Saved data entries
- - - -

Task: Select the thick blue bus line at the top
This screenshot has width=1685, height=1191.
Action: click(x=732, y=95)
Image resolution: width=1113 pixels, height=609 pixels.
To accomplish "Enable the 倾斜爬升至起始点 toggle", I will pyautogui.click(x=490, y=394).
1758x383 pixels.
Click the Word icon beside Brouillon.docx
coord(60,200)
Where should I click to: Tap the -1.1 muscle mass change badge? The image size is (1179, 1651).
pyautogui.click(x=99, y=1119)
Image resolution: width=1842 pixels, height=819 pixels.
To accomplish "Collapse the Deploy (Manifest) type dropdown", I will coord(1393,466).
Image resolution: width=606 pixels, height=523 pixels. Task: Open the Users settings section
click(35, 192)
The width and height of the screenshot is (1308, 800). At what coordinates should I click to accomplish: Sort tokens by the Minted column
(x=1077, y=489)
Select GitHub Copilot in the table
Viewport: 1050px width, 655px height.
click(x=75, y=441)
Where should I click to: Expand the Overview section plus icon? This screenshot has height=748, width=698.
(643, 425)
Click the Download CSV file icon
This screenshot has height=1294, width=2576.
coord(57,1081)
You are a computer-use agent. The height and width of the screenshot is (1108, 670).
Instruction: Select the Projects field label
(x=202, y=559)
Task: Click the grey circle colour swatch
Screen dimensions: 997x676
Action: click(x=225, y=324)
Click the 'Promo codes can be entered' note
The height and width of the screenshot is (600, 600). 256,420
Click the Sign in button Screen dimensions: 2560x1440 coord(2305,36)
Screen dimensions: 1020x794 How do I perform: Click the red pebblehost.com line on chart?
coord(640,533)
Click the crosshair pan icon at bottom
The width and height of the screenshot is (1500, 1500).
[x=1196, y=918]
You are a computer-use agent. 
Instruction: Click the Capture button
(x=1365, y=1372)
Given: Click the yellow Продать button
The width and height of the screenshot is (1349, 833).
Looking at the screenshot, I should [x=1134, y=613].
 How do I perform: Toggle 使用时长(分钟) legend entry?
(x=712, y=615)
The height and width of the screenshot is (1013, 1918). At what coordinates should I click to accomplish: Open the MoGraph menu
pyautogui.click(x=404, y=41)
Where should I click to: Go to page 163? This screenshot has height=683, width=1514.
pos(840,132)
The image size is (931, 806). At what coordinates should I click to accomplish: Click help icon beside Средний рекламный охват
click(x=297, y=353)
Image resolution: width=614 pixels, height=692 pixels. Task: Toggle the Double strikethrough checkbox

- - - -

= Exercise goal =
Transcribe the data word for word.

= Response area =
Task: Select the thick blue bus line at the top
This screenshot has width=1685, height=1191.
Action: click(x=732, y=95)
Image resolution: width=1113 pixels, height=609 pixels.
To accomplish "Enable the 倾斜爬升至起始点 toggle", I will pyautogui.click(x=490, y=394).
1758x383 pixels.
Click the Word icon beside Brouillon.docx
coord(60,200)
Where should I click to: Tap the -1.1 muscle mass change badge? The image size is (1179, 1651).
pyautogui.click(x=99, y=1119)
Image resolution: width=1842 pixels, height=819 pixels.
To accomplish "Collapse the Deploy (Manifest) type dropdown", I will coord(1393,466).
Image resolution: width=606 pixels, height=523 pixels. Task: Open the Users settings section
click(35, 192)
The width and height of the screenshot is (1308, 800). At what coordinates should I click to accomplish: Sort tokens by the Minted column
(x=1077, y=489)
Select GitHub Copilot in the table
Viewport: 1050px width, 655px height.
click(x=75, y=441)
Where should I click to: Expand the Overview section plus icon? This screenshot has height=748, width=698.
(643, 425)
Click the Download CSV file icon
This screenshot has height=1294, width=2576.
coord(57,1081)
You are a computer-use agent. The height and width of the screenshot is (1108, 670).
Instruction: Select the Projects field label
(x=202, y=559)
Task: Click the grey circle colour swatch
Screen dimensions: 997x676
Action: click(x=225, y=324)
Click the 'Promo codes can be entered' note
The height and width of the screenshot is (600, 600). 256,420
Click the Sign in button Screen dimensions: 2560x1440 coord(2305,36)
Screen dimensions: 1020x794 How do I perform: Click the red pebblehost.com line on chart?
coord(640,533)
Click the crosshair pan icon at bottom
The width and height of the screenshot is (1500, 1500).
[x=1196, y=918]
You are a computer-use agent. 
Instruction: Click the Capture button
(x=1365, y=1372)
Given: Click the yellow Продать button
The width and height of the screenshot is (1349, 833).
Looking at the screenshot, I should [x=1134, y=613].
 How do I perform: Toggle 使用时长(分钟) legend entry?
(x=712, y=615)
The height and width of the screenshot is (1013, 1918). At what coordinates should I click to accomplish: Open the MoGraph menu
pyautogui.click(x=404, y=41)
Where should I click to: Go to page 163? This screenshot has height=683, width=1514.
pos(840,132)
The image size is (931, 806). At what coordinates should I click to accomplish: Click help icon beside Средний рекламный охват
click(x=297, y=353)
Image resolution: width=614 pixels, height=692 pixels. Task: Toggle the Double strikethrough checkbox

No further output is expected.